Fordham calls the HDMC “a response to regional market conditions where there is a hedging power-generation requirement, and salt-dome facilities can be cycled 14 times a year, although they are typically smaller in capacity [than reservoir storage].”
Hopper says he is still biased for reservoir storage that is “multi-turn (cycle)” because that is what he has continued to develop, including Peregrine’s Ryckman Creek Rockies Storage project in southwestern Wyoming. Hopper contends the market is looking for reservoir storage that can be turned at least three times annually, but he is also aware of the role of gas prices and government in charting the future of gas storage in the newly formed U.S. energy landscape.
“Prices are always going to be a driver,” Hopper says. “Historically, we’ve [his former company, Peregrine] looked at what, if any, correlation there is between gas prices and storage spreads that translates into value for storage and volatility. There is some correlation, but it is clear it costs less to store gas at low prices than it does at high prices. Your carrying cost is going to be lower in a $4-5 market than an $8-10 market, and I don’t expect to see $8 or $10 forward curve prices ever again, even though we saw prices well north of that last winter.

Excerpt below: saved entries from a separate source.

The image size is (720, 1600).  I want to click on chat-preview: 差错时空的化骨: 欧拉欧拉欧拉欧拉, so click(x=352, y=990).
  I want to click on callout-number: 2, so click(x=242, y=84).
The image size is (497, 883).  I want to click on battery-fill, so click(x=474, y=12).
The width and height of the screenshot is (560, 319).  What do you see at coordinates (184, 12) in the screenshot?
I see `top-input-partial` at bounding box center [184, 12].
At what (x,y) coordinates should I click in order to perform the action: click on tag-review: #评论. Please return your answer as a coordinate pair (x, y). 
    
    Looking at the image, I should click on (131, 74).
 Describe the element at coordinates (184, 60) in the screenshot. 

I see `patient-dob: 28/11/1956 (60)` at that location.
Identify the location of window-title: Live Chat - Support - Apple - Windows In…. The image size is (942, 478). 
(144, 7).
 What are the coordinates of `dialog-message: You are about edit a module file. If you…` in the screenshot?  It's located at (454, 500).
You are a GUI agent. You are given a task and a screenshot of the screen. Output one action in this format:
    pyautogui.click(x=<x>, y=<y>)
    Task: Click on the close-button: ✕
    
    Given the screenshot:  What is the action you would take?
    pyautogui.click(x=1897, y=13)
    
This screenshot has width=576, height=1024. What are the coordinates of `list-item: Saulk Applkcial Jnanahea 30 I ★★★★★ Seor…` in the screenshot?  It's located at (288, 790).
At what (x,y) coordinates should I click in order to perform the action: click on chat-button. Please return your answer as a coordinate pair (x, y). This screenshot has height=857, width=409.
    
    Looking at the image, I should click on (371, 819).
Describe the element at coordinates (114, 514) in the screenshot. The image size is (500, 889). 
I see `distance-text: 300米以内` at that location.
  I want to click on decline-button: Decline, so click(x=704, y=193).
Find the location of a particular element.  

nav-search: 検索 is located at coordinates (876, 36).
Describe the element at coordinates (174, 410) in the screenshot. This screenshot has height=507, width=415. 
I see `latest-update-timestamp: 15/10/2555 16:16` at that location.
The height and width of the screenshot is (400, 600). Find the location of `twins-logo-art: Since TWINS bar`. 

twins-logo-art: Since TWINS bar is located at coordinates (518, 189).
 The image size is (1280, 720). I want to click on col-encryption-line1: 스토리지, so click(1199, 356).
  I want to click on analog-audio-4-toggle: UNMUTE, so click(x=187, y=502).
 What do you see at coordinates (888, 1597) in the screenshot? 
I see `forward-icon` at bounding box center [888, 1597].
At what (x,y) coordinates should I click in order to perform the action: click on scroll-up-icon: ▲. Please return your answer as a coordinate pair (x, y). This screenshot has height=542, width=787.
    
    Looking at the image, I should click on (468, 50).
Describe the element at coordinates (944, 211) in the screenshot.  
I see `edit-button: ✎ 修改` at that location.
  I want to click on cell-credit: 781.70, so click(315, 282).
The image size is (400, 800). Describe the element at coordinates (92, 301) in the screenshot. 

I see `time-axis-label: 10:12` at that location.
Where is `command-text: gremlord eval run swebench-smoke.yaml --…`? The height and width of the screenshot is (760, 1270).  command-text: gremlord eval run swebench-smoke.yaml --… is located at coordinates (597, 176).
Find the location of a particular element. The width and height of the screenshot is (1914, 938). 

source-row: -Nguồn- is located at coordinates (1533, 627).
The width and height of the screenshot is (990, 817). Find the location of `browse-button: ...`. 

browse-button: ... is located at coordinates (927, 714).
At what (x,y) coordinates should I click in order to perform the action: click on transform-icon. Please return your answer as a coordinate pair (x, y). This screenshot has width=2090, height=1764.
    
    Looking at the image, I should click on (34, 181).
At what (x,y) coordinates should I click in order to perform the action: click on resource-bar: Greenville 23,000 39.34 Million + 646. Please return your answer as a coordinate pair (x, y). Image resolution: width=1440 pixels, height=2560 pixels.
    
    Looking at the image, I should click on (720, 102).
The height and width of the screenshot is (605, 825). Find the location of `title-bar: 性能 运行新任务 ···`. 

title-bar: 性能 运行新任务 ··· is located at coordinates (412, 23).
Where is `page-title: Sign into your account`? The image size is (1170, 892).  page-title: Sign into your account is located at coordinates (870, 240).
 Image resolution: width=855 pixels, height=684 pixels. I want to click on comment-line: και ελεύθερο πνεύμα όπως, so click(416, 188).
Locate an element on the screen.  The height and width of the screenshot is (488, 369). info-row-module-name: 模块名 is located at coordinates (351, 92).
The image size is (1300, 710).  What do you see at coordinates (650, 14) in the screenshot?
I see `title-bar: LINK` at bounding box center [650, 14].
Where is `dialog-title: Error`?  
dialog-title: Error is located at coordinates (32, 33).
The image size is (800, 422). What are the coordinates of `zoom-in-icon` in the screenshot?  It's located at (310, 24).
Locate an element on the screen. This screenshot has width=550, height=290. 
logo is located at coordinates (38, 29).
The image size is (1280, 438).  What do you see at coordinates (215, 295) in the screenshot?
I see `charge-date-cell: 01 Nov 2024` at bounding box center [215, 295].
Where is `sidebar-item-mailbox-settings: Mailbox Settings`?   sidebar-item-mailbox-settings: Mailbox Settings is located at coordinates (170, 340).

“The ideal scenario for us [Peregrine] is $3 gas in the off-peak and $6 in the on-peak,” Hopper says. “That would be just fine for us, but we’re just not seeing those types of seasonal spreads right now [in mid-2014].”
And what about the government’s role? Hopper and others interviewed by P&GJ are cautious and a bit ambivalent on this question.
“An interesting wild card” is how Hopper sees government’s future role on storage. He sees FERC as trying to be a “referee” between gas-fired power generators and gas suppliers.
Bentek’s Weixel says his fellow analysts haven’t fully studied the role of government or the larger impact of carbon emission reduction goals from the Environmental Protection Agency (EPA). He is confident there are enough coal plants scheduled to retire by 2020 to get 18-20% added greenhouse gas emissions reductions relative to the nation reaching the EPA goal of moving overall emissions back to 2005 levels. For this, storage would have a role to play, he says.
To the extent that carbon reductions in the power sector drive the development of more gas-fired generation, “It is like LNG exports in terms of its impact on storage,” Weixel said. “It increases the baseload demand, and that increases the need for storage.”
To Weixel, there are no clear-cut physical or geographic limitations on storage; the limits mostly are economic. But he thinks there is a dearth of leaders within the U.S. energy industry really pushing added storage. In his industry presentation earlier in 2014, he said that through 2019, there is about 151 Bcf of new storage capacity proposed, less than 3% of existing U.S. capacity.
“The capacities that people are planning for future storage are completely inadequate,” he says, citing the Southeast as an example in which current plans add up to 1 Bcf/d of added capacity through 2018.
Nationally, by early August, the U.S. storage system in less than three months pulled in 1.3 Tcf at a historic pace to help refill reservoirs that gave up a record 3 Tcf during the December-February period, according to Energy Ventures Analysis’ Stephen Thumb. “Contributing to this record storage outcome is a steady increase in domestic gas production – up sequentially a little more than 1 Bcf/d in the 90 days since May 1 ,” Thumb reported in August.
Both Fordham and Weixel are unconcerned about the continuing regional shifts in production and what this means for demand increases and necessary storage development. But Weixel looks for demand factors to “shake out” from now through 2018.
“Demand is going to increase, the market will tighten, and there is justification for looking at [more] storage,” he says matter-of-factly. Generally, Fordham adds that “This is a really great time for natural gas investments.” Neither would say whether given this bullish outlook, new storage will lead or lag in the market.